STATED EXERCISE
Recast the lines from the one containing "The image size is (1024, 610)." through the end of the rows below as a Markdown table with the columns No and Line, numbering each line and skipping blank lines. Leave the pictures out of the table.

STORED DATA
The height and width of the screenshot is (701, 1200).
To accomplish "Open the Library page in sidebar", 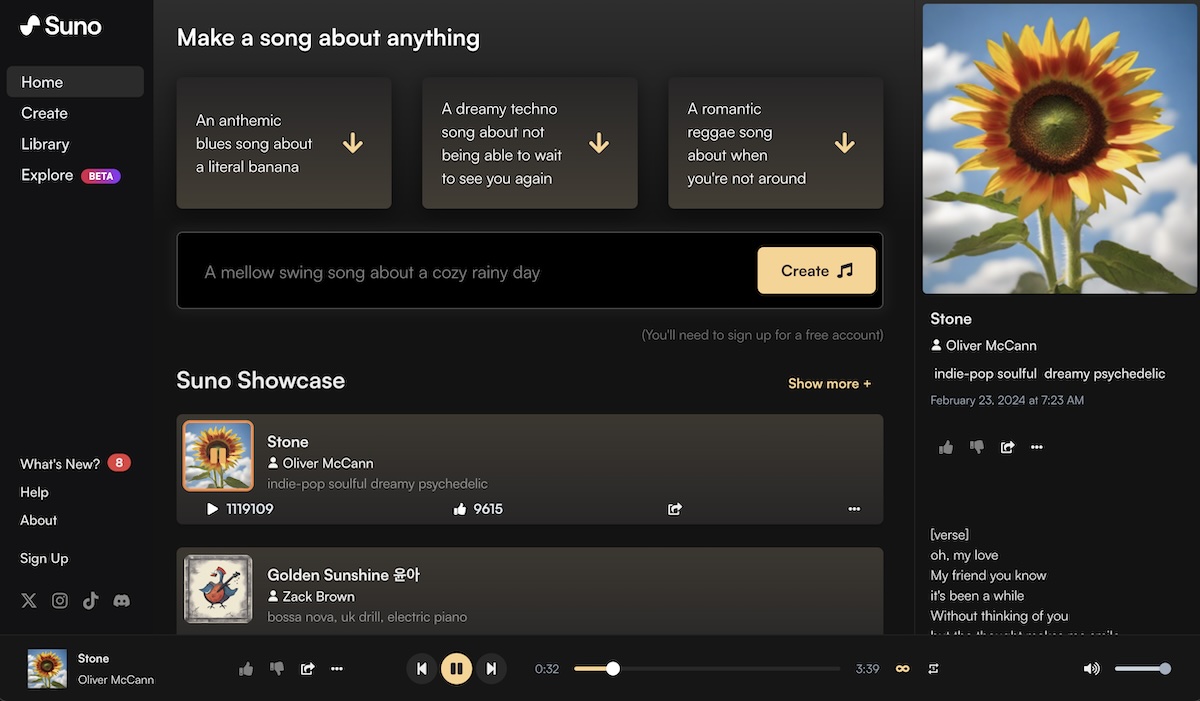I will [45, 144].
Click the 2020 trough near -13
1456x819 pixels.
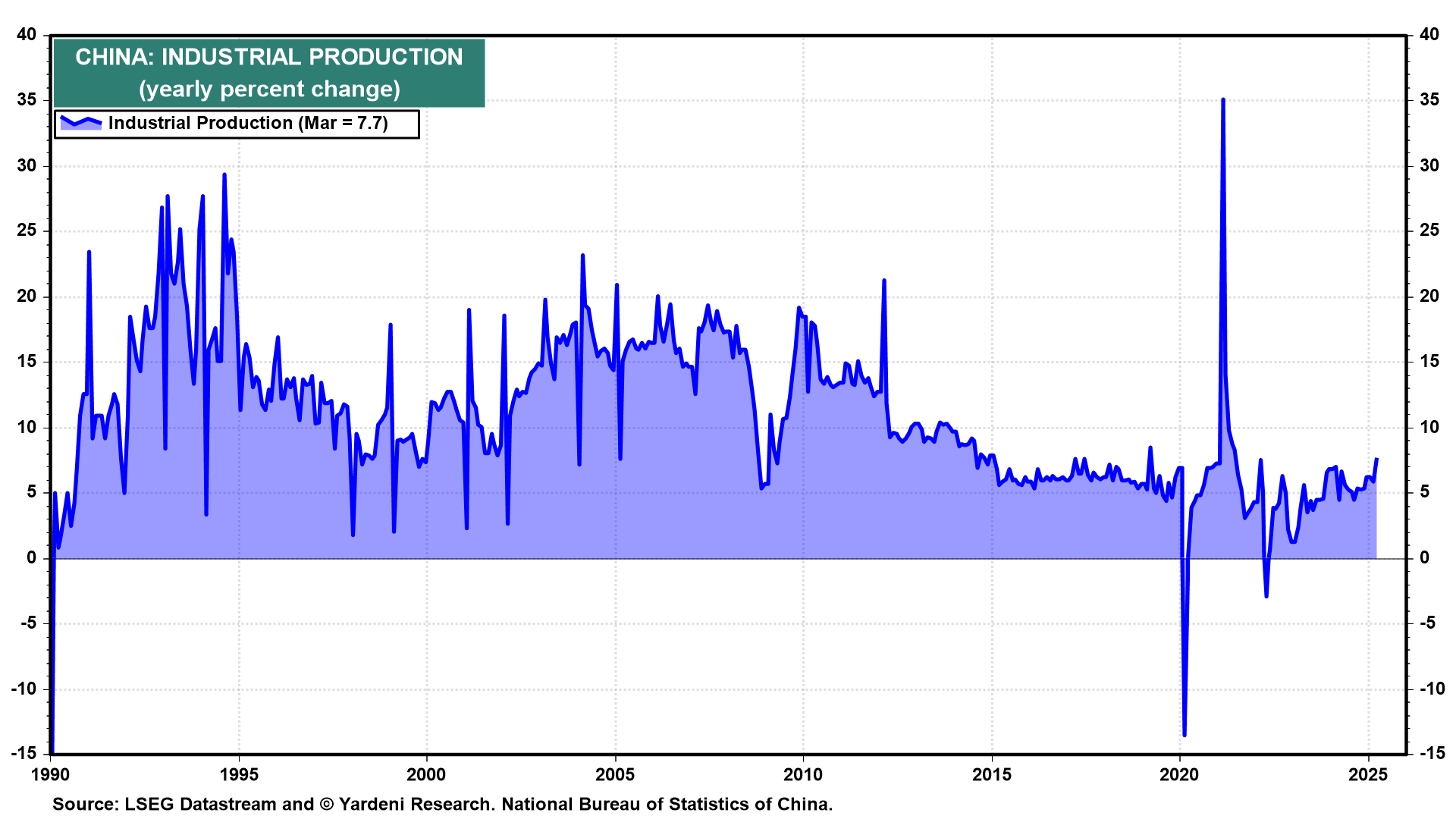click(x=1185, y=733)
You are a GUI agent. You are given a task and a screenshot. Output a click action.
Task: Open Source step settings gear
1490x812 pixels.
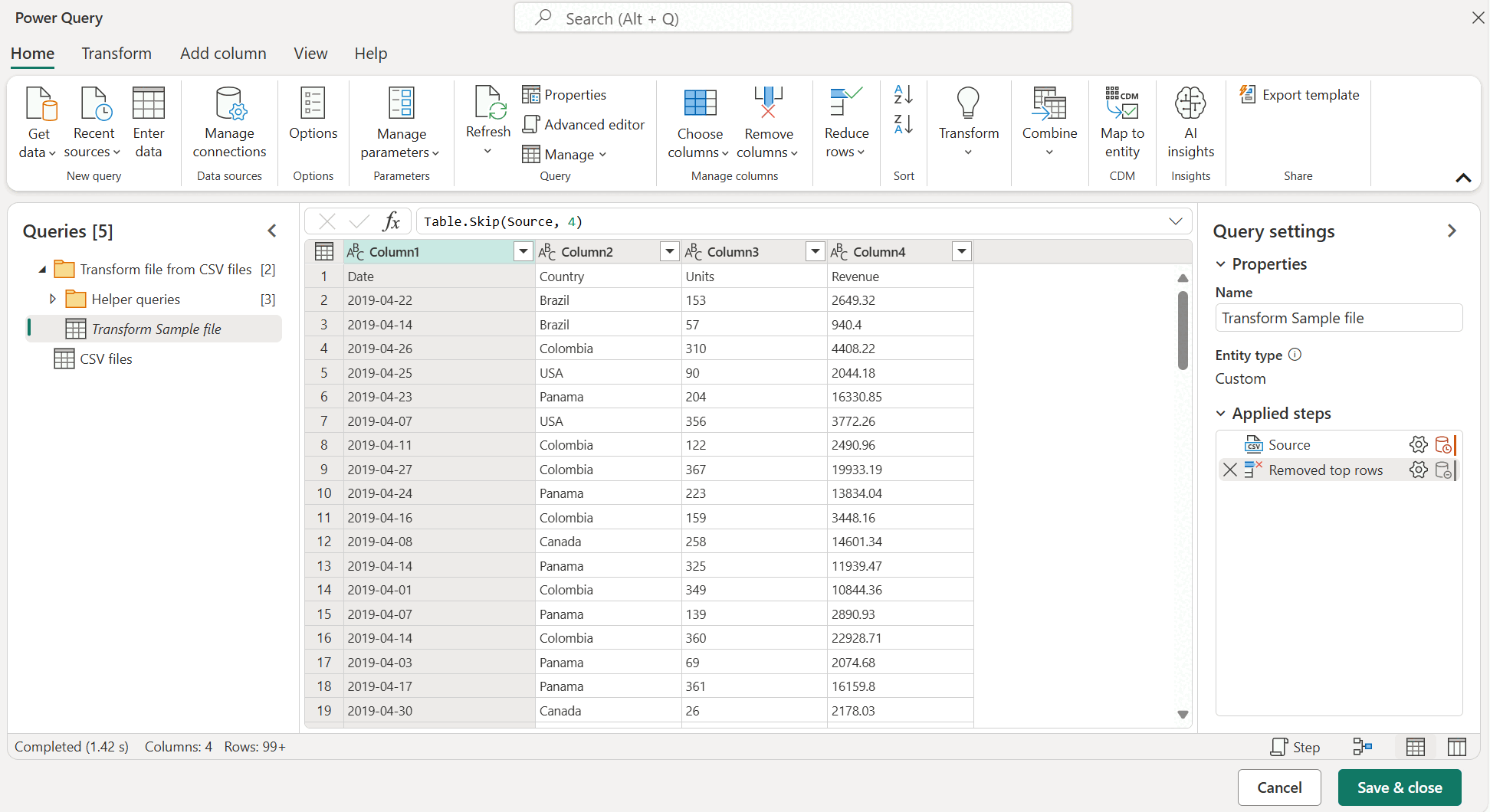click(x=1419, y=444)
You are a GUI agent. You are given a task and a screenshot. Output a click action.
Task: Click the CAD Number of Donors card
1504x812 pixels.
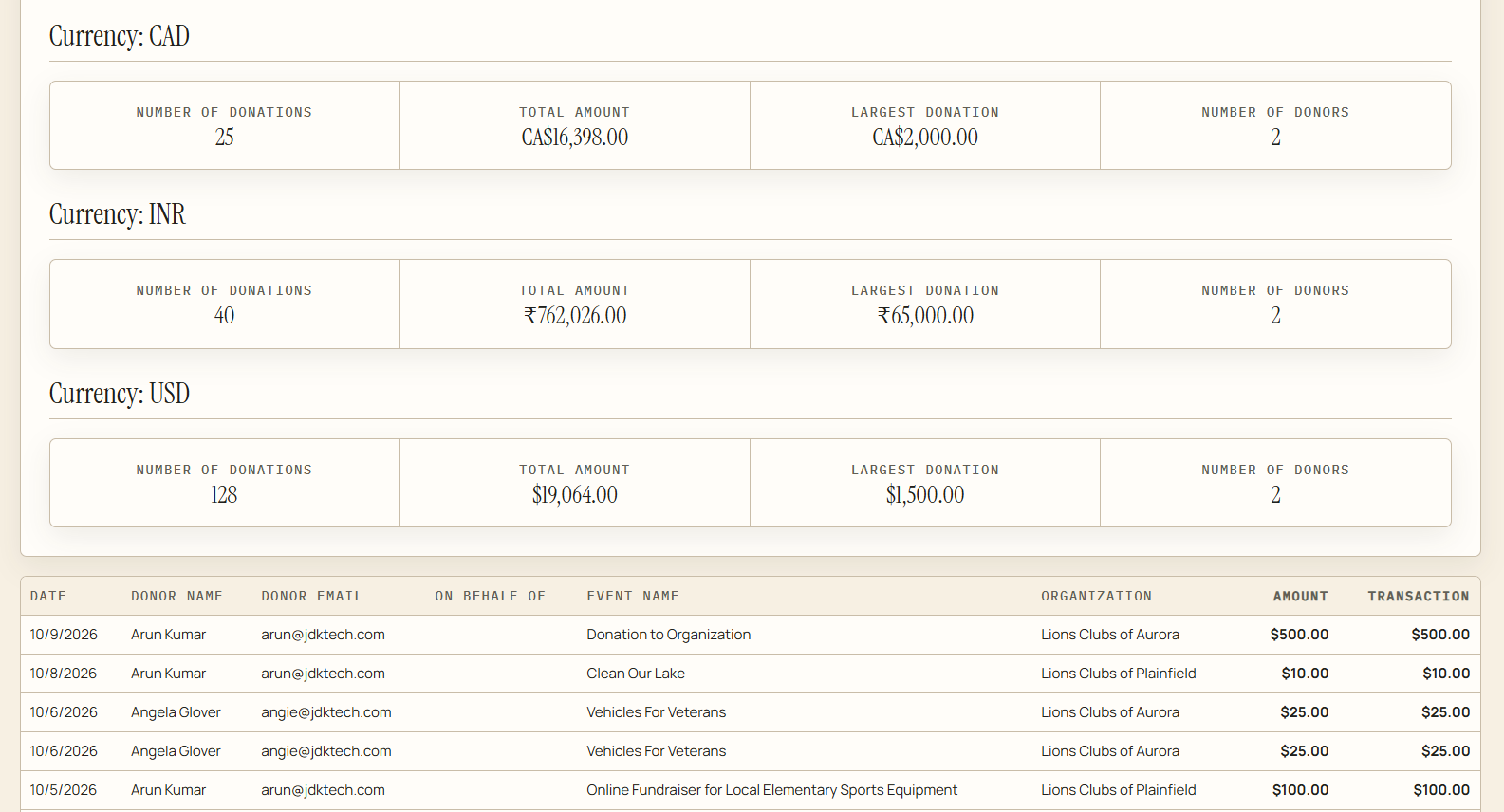pos(1275,125)
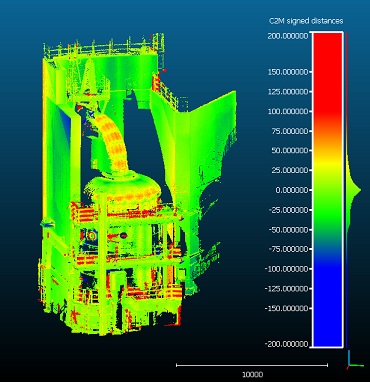This screenshot has width=370, height=382.
Task: Click the white scale bar line
Action: point(252,365)
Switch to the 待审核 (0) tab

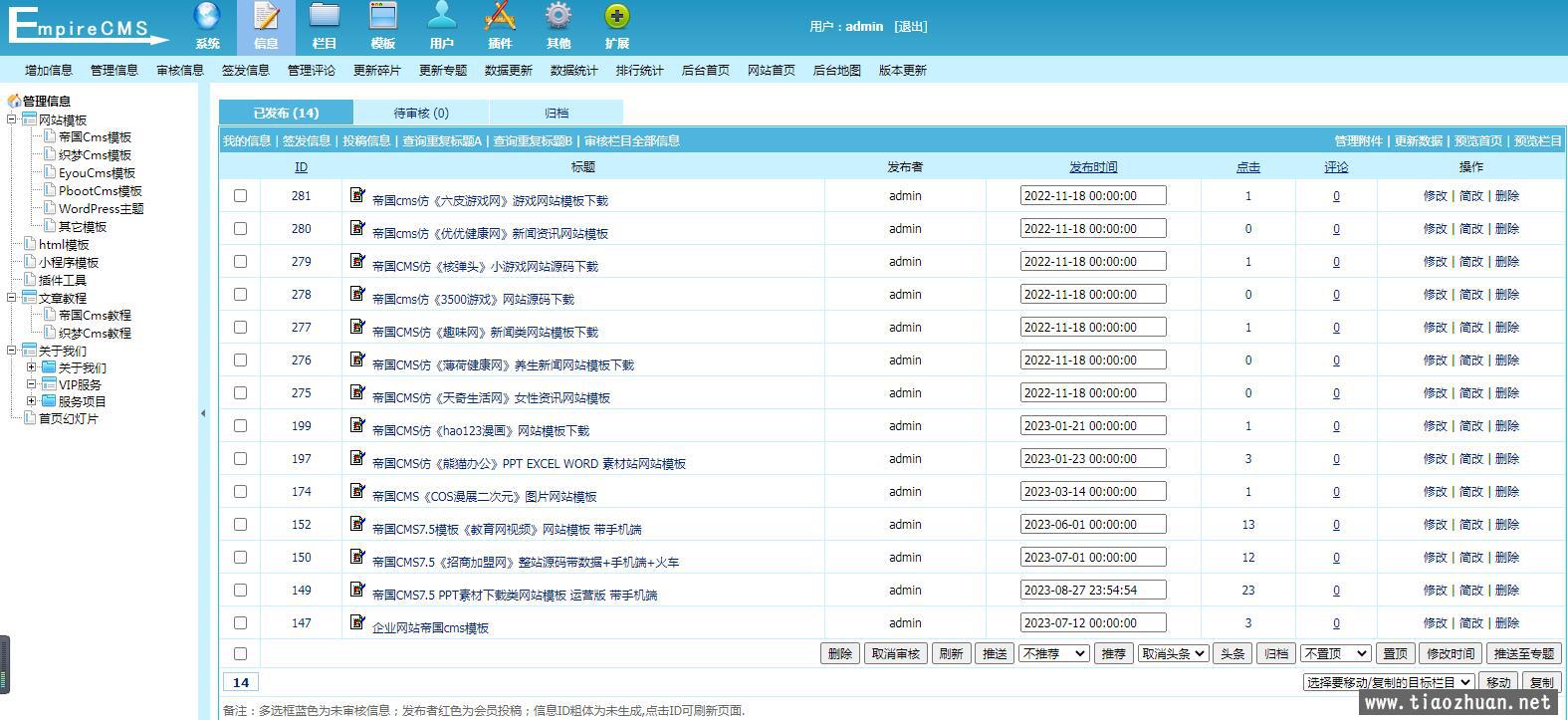421,114
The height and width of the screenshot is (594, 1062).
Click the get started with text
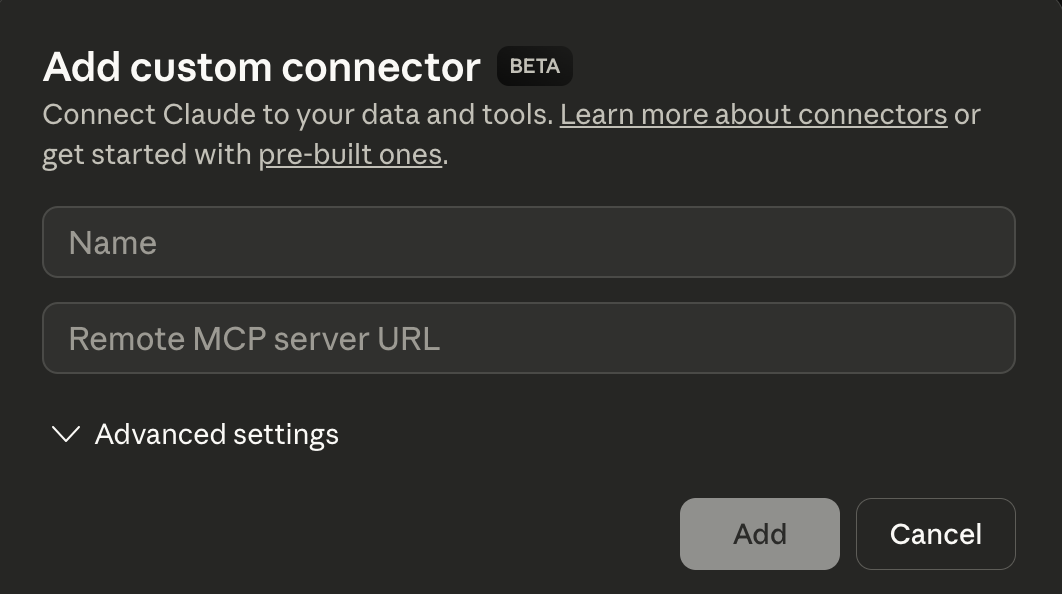(x=147, y=155)
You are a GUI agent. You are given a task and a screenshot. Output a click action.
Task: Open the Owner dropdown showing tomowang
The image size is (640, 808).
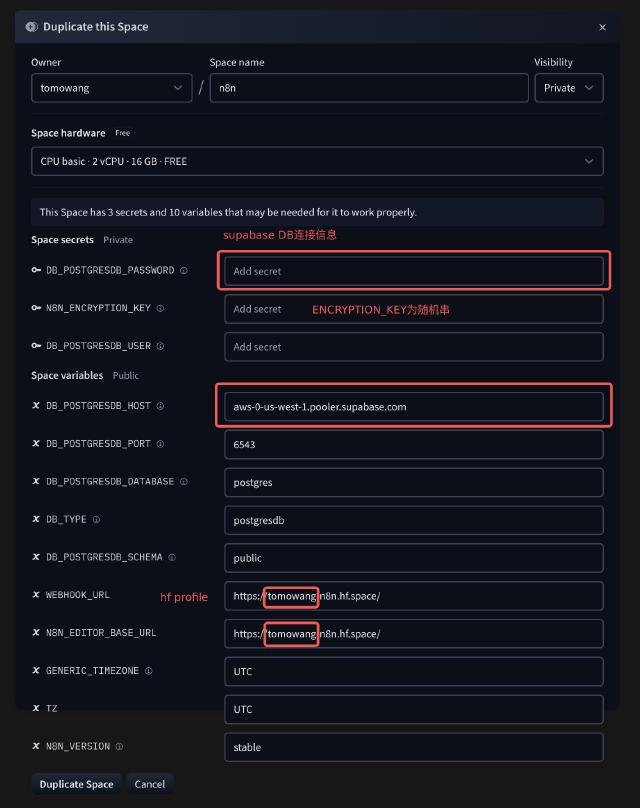111,88
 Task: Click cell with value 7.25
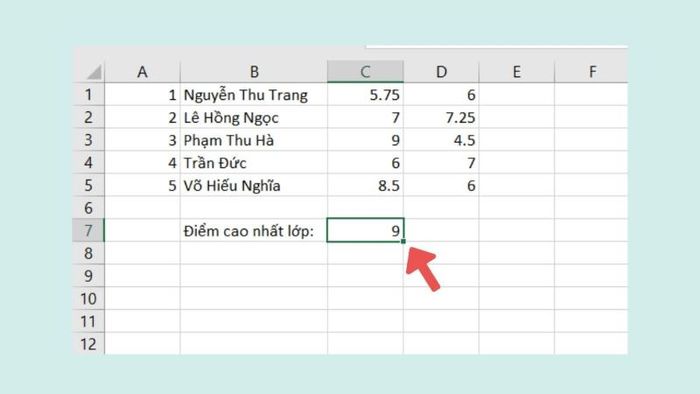point(441,117)
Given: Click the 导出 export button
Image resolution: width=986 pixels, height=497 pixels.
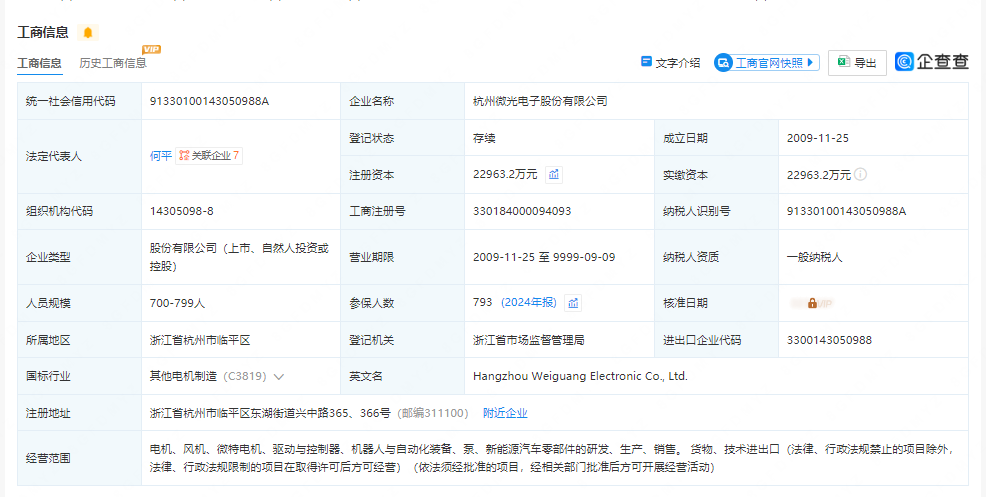Looking at the screenshot, I should tap(857, 63).
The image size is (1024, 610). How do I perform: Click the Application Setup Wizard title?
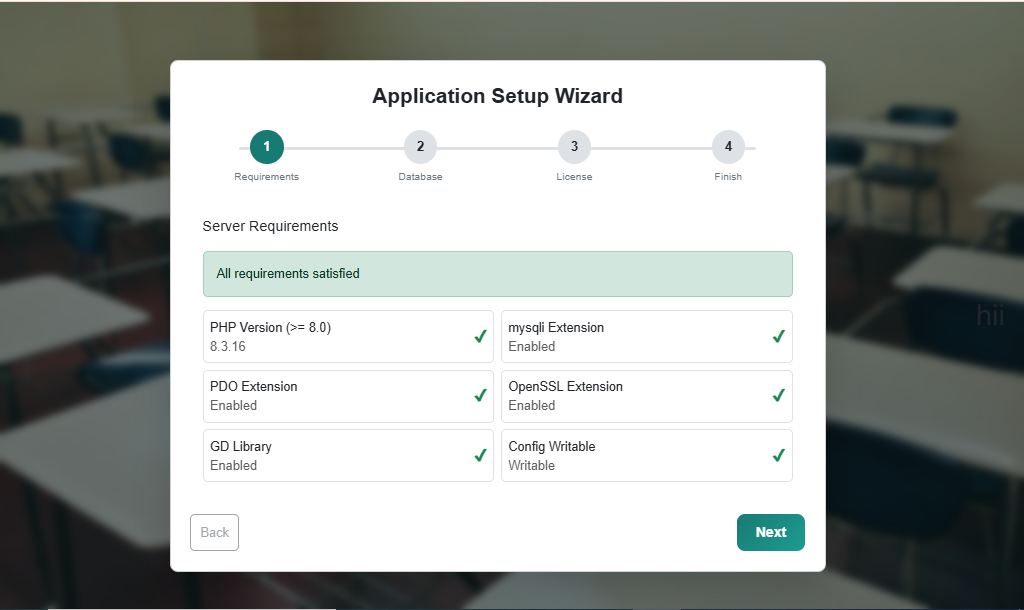497,96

FINAL RESULT
| No | Line |
|---|---|
| 1 | The image size is (1024, 610). How do I perform: Click the Application Setup Wizard title? |
| 2 | 497,96 |